“Most Physicists Are Platonists”

Physicists are as adorable as poodles, what with their Theory of Everything and their Multiverse and such. As some grow more desperate to tie everything together and prove they have the answers, you realize that not everything can be correct and some of it is poetry rather than science. From a new Aeon article on the topic by Margaret Wertheim:

“Most physicists are Platonists. They believe that the mathematical relationships they discover in the world about us represent some kind of transcendent truth existing independently from, and perhaps a priori to, the physical world. In this way of seeing, the universe came into being according to a mathematical plan, what the British physicist Paul Davies has called ‘a cosmic blueprint’. Discovering this ‘plan’ is a goal for many theoretical physicists and the schism in the foundation of their framework is thus intensely frustrating. It’s as if the cosmic architect has designed a fiendish puzzle in which two apparently incompatible parts must be fitted together. Both are necessary, for both theories make predictions that have been verified to a dozen or so decimal places, and it is on the basis of these theories that we have built such marvels as microchips, lasers, and GPS satellites.

Quite apart from the physical tensions that exist between them, relativity and quantum theory each pose philosophical problems. Are space and time fundamental qualities of the universe, as general relativity suggests, or are they byproducts of something even more basic, something that might arise from a quantum process? Looking at quantum mechanics, huge debates swirl around the simplest situations. Does the universe split into multiple copies of itself every time an electron changes orbit in an atom, or every time a photon of light passes through a slit? Some say yes, others say absolutely not.

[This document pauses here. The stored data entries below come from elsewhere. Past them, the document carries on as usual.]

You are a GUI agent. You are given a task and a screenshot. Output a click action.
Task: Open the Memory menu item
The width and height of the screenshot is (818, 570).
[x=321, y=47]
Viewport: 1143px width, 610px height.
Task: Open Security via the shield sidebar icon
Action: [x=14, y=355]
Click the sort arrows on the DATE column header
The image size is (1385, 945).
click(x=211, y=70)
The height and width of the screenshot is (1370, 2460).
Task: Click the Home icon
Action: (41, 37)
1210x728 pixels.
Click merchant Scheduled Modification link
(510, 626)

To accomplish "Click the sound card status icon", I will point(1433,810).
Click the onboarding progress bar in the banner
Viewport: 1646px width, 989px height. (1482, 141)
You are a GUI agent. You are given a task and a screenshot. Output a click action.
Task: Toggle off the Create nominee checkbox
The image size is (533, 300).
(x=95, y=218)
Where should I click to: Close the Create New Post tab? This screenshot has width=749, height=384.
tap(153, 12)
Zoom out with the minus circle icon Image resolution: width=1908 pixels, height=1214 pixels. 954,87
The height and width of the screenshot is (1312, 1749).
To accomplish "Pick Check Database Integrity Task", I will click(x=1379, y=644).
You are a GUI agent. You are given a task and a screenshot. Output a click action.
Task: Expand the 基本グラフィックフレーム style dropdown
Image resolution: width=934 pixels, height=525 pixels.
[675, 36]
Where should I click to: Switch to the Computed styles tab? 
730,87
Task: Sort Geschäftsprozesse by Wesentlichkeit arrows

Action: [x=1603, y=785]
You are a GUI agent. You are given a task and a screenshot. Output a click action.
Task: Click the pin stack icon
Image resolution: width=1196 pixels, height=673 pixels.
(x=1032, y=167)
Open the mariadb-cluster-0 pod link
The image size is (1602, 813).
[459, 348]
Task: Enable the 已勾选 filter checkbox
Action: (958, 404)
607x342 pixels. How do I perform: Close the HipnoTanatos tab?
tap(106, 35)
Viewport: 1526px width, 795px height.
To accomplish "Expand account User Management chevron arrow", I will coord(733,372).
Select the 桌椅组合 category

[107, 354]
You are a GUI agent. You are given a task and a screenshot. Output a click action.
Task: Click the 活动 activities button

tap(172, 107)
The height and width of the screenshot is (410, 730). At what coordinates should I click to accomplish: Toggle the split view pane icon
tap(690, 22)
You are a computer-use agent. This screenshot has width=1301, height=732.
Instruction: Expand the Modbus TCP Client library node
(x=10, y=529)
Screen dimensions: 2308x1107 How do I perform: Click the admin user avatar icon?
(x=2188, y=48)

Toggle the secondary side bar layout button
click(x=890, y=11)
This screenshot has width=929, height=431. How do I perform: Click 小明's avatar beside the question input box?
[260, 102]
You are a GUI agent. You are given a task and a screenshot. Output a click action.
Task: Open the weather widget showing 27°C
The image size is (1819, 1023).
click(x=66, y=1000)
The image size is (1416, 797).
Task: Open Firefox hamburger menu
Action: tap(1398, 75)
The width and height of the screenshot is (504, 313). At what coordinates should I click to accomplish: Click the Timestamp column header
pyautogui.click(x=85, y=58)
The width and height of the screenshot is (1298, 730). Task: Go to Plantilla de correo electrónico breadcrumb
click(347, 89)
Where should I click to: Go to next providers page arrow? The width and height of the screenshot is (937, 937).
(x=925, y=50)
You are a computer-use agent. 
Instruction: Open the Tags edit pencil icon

Theoretical physicists can’t even agree on what the celebrated waves of quantum theory mean. What is doing the ‘waving’? Are the waves physically real, or are they just mathematical representations of probability distributions? Are the ‘particles’ guided by the ‘waves’? And, if so, how? The dilemma posed by wave-particle duality is the tip of an epistemological iceberg on which many ships have been broken and wrecked.”